Developing an efficient photocatalyst for concurrent hydrogen production and environmental remediation by using solar energy is a challenge. Defect engineering although it offers a strategical promise to enhance the photocatalytic performance, the limitations come from the ambiguity surrounding its role. In the current work, a comprehensive study on defects in promoting the charge transfer, band edge modulation and surface reaction were carried out. The excess electrons springing from defects act like donor states and causes band bending at the junction interface. Characterization techniques such as XPS, UPS, ESR, and PL were employed to investigate defects functionality and its ultimate effect on photocatalytic performance was studied by simultaneous H2 production and methylene blue (MB) degradation. The role of graphene on optoelectronics and defect formation in the composite catalysts were explored. In addition, efforts have been made to unveil the reaction pathway for hydrogen evolution reaction (HER) and oxygen evolution reaction (OER) where excess defect density greatly hampered the quantum yield of the process.

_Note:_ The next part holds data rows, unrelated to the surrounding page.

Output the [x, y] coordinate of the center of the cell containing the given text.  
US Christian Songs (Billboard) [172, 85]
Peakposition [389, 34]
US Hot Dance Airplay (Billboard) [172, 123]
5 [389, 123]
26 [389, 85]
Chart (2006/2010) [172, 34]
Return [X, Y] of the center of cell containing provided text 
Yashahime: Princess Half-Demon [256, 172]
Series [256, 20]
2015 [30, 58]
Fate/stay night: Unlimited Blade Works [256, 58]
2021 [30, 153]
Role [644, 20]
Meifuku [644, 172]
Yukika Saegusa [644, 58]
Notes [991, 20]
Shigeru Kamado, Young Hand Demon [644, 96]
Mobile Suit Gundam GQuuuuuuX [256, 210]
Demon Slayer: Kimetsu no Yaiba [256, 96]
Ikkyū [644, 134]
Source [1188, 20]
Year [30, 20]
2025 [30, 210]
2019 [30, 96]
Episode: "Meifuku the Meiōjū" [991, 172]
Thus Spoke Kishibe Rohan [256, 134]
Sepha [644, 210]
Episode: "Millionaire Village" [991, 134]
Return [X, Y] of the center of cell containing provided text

Results suggest that maintaining optimal defect concentration aborts the undesired thermodynamically favoured back reactions. The conduction band (CB) and valence band (VB) values of the catalysts suggest that the photocatalytic mechanism was dominated by the electron pathway. Graphene acted as an effective electron sink when its concentration was around 2.5-3%. The superior activity of TiO2-ZnS-rGO was attributed to the low bandgap, rapid separation of photo-excited charge carriers and favourable conduction band position for photocatalytic reactions. This work may assist to explore the fundamental role of defects in driving the photocatalytic reactions and improve the selectivity in heterogeneous photocatalysis.